[YOUR TASK] Repeat the entries word for word, starting at the beginning and ending with the line that contains "tap(435, 94)". Leave the pictures out.

* Begin *

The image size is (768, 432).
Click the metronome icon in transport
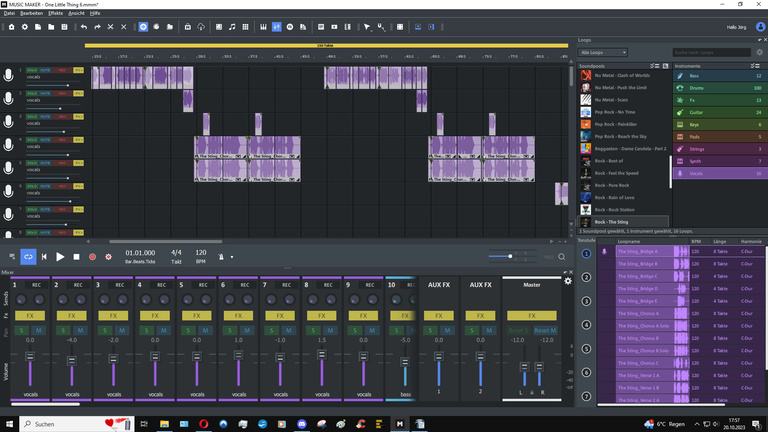(221, 257)
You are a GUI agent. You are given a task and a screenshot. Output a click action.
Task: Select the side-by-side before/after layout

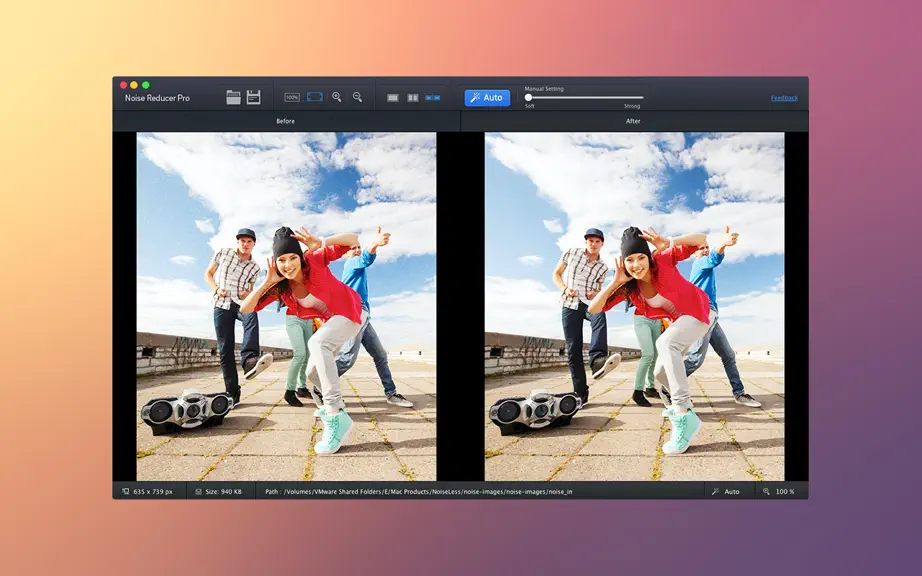click(433, 98)
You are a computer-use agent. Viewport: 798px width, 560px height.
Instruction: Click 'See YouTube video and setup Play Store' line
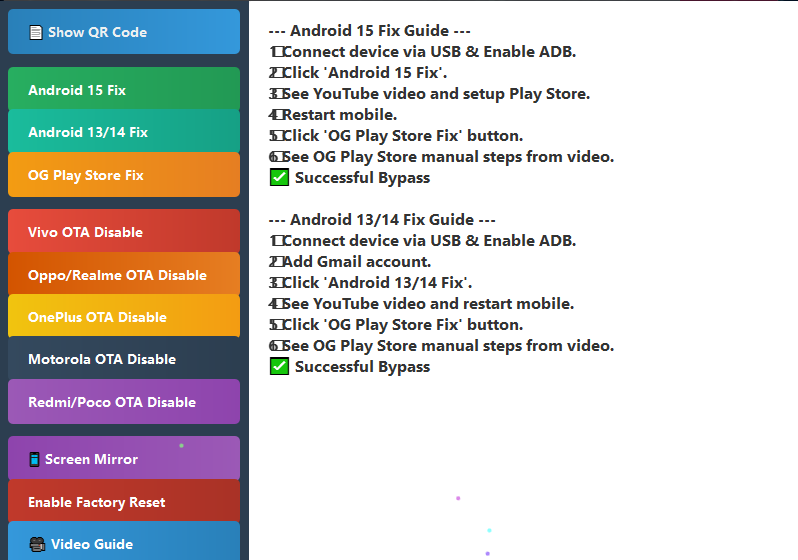tap(435, 94)
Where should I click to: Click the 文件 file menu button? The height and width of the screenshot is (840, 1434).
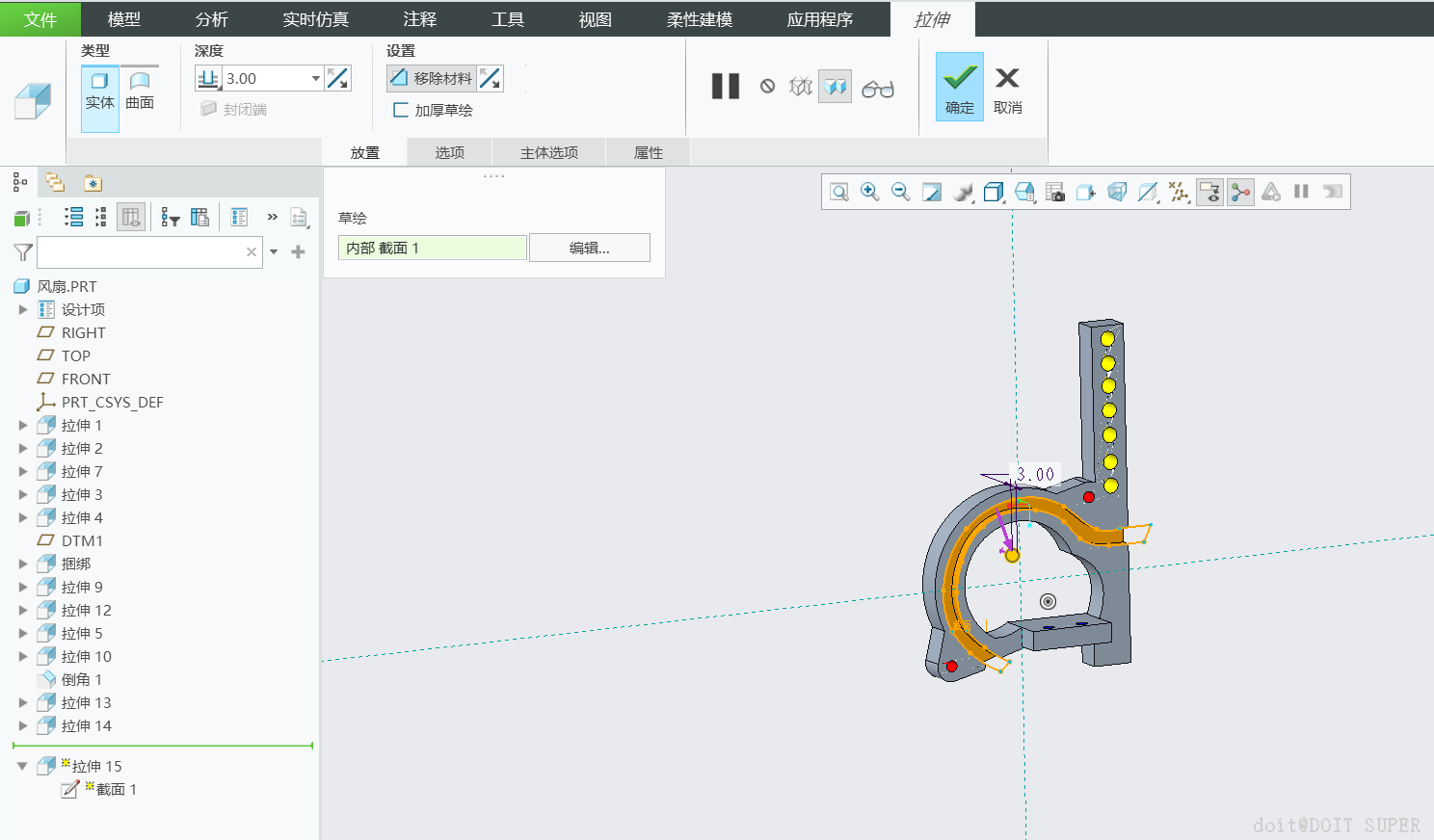(x=40, y=19)

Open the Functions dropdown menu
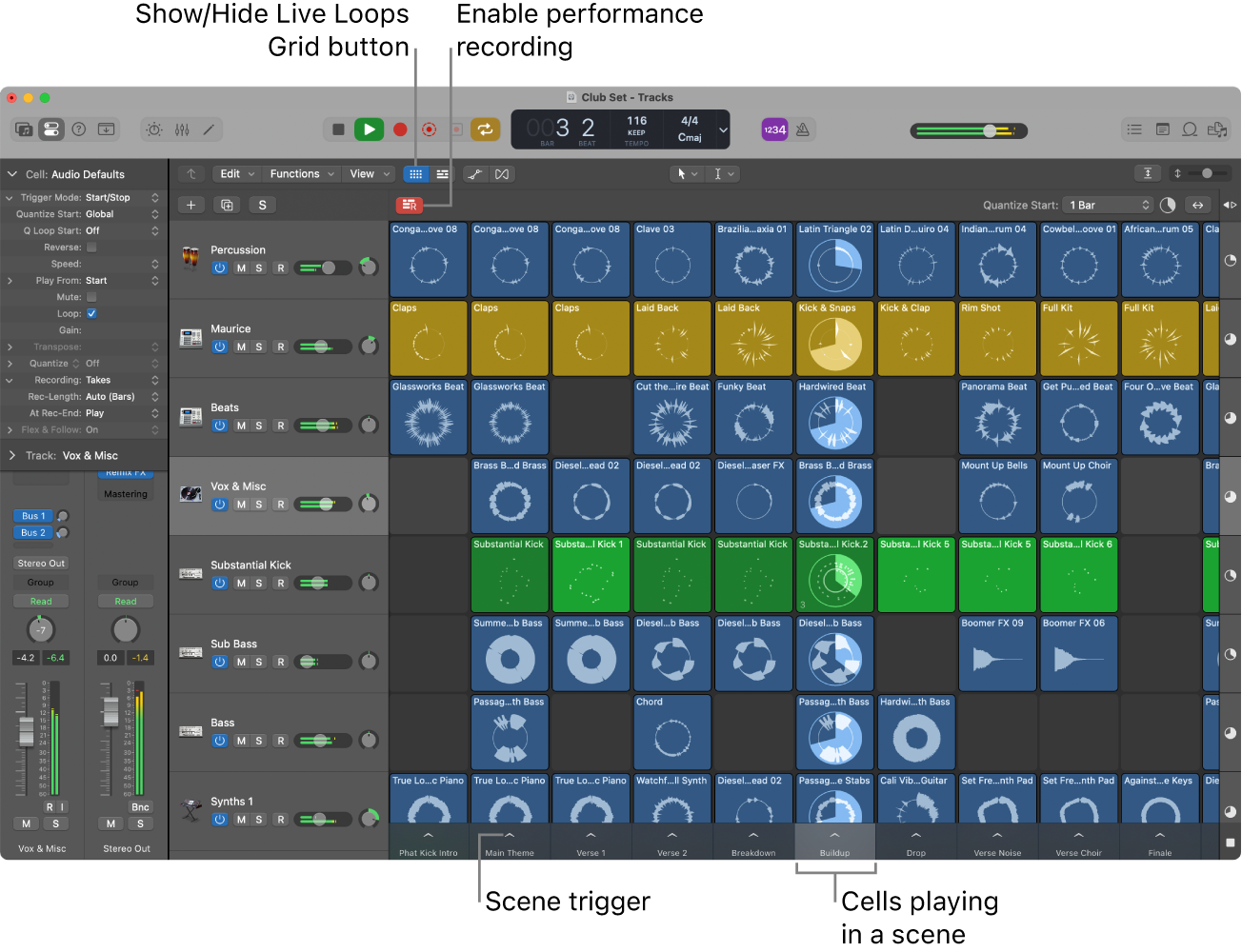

* End *

[ANSWER]
The image size is (768, 432).
Click the metronome icon in transport
(221, 257)
You are a GUI agent. You are given a task and a screenshot. Output a click action.
Task: Select the side-by-side before/after layout

click(433, 98)
You are a computer-use agent. Viewport: 798px width, 560px height.
Instruction: Click 'See YouTube video and setup Play Store' line
tap(435, 94)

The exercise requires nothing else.